Het Gerechtshof motiveert uitgebreid dat deze gedragingen dezelfde gedragingen zijn die strafbaar worden gesteld door artikel 69 AWR. Dat is het artikel dat opzettelijk plegen van belastingfraude als misdrijf bestempelt en strafbaar stelt.

Als de verdachte, naast dat aan hem verzuimboetes zijn opgelegd, ook zou worden vervolgd voor het opzettelijk plegen van belastingfraude in dat kwartaal, dan wordt hij tweemaal gestraft voor dezelfde gedragingen. De strafwetgeving staat dat niet toe tenzij er nieuwe bezwaren tegen de verdachte aan het licht zijn gekomen. In dat geval moet de officier van justitie wel eerst toestemming verkrijgen van de rechter-commissaris om de verdachte alsnog te vervolgen.
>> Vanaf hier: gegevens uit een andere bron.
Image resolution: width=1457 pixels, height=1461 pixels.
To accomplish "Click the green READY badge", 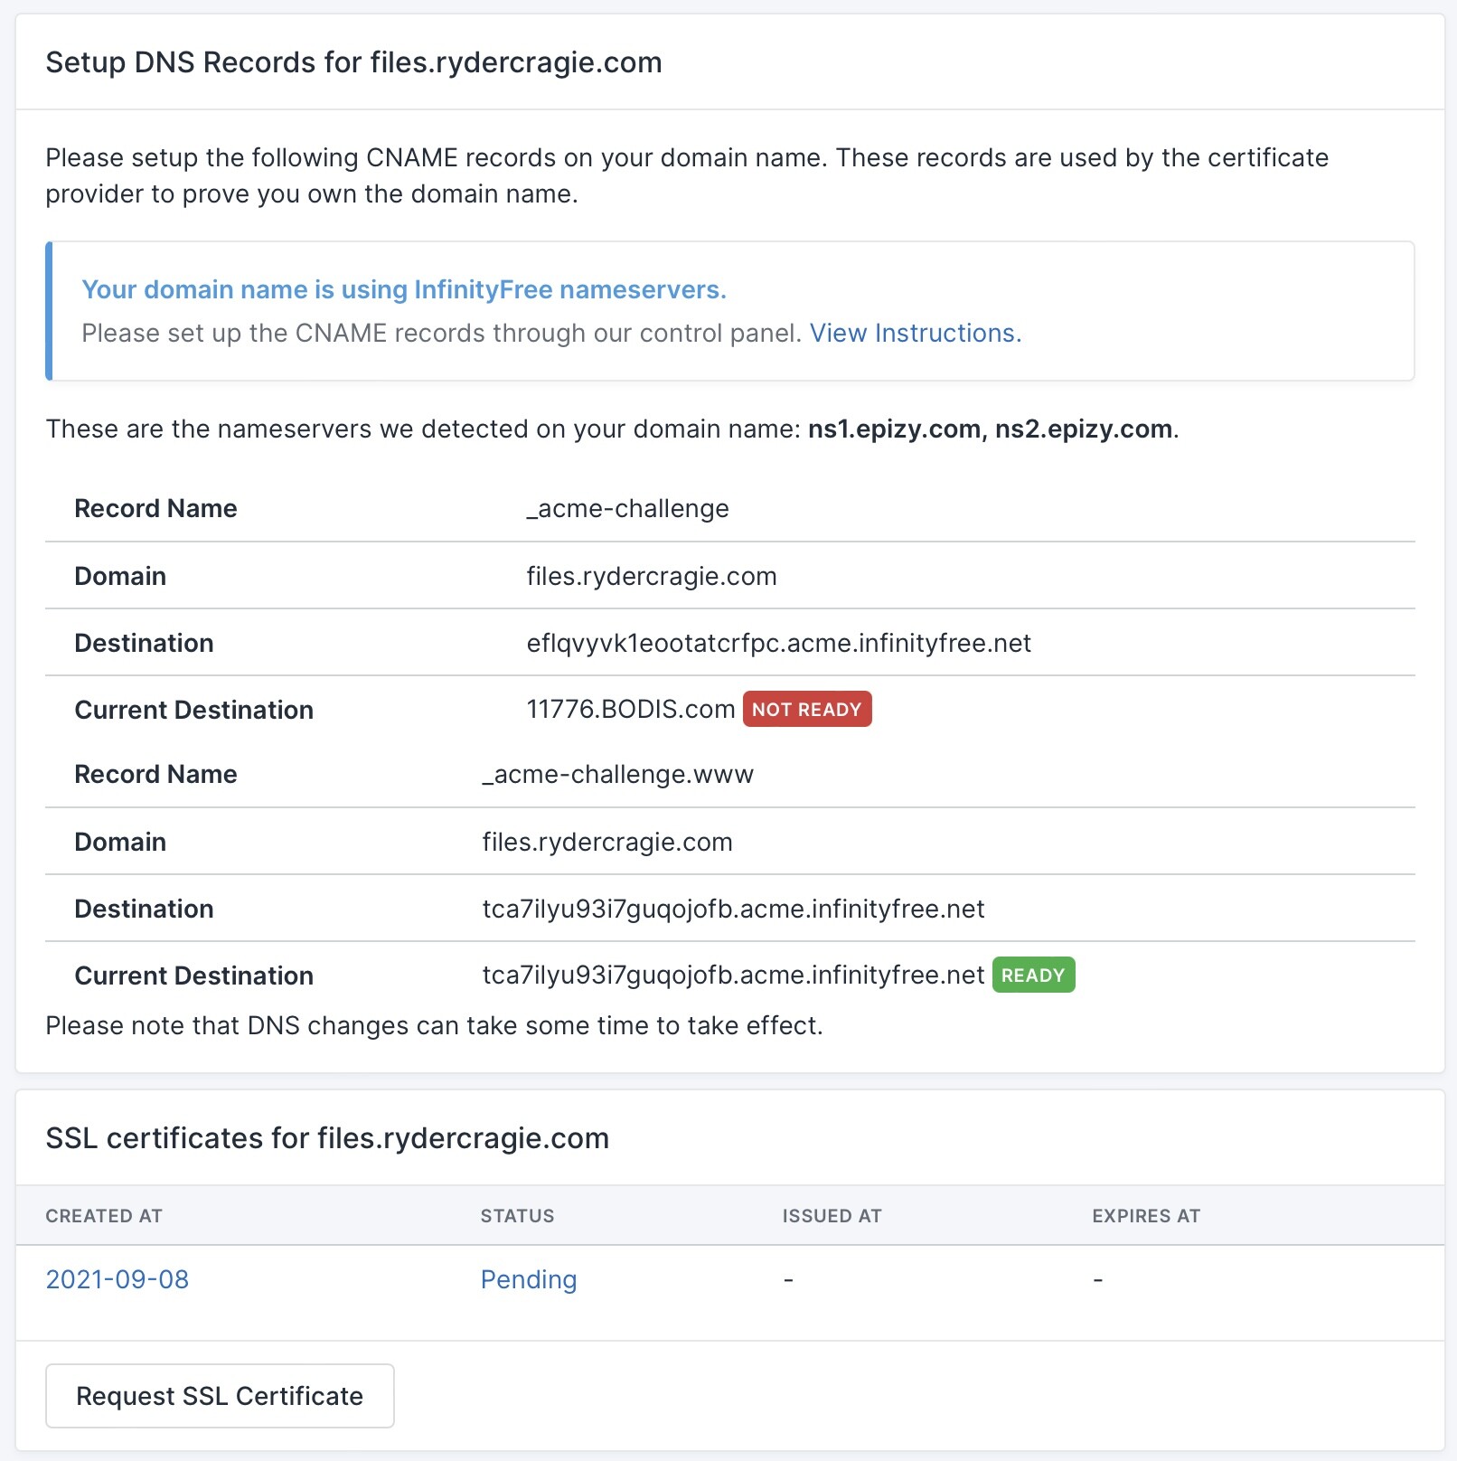I will tap(1033, 976).
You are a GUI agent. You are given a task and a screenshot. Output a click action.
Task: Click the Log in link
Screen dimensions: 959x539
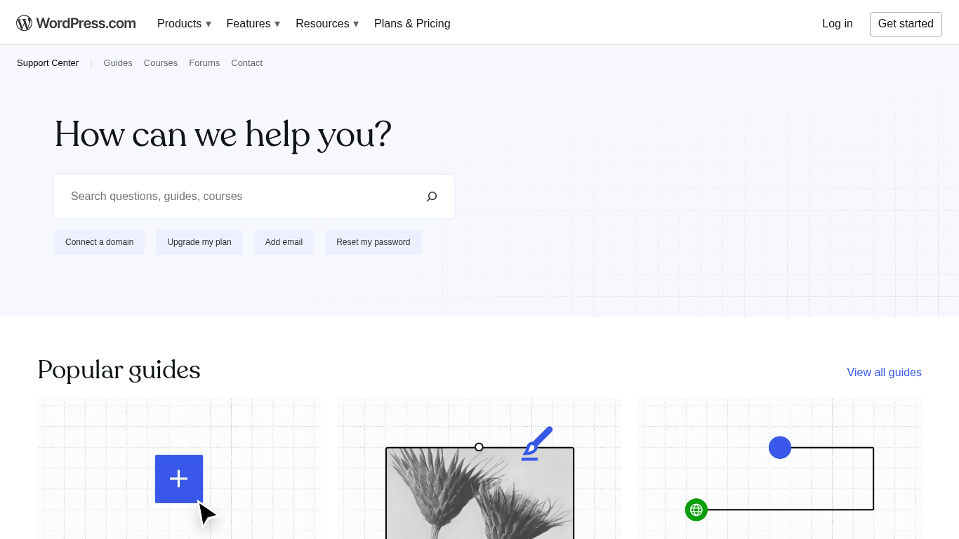tap(837, 24)
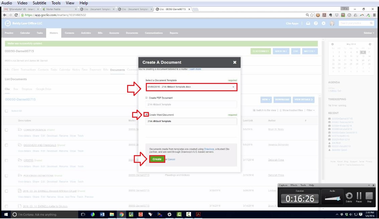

In deze zaak ontbrak die toestemming en het Gerechtshof vond dat er ook geen nieuwe bezwaren waren tegen de verdachte. Er mocht dus geen uitzondering worden gemaakt op het beginsel dat niemand tweemaal voor hetzelfde feit mag worden gestraft.

Dat heeft tot gevolg dat de officier van justitie de verdachte voor dit kwartaal niet mag vervolgen en dus niet-ontvankelijk moet worden verklaard. De verdachte mocht wel vervolgd worden voor het opzettelijk plegen van omzetbelastingfraude in andere kwartalen. Daarvoor is hij veroordeeld tot een gevangenisstraf van 4 maanden.

Dit bericht is geplaatst op 26 juni 2019.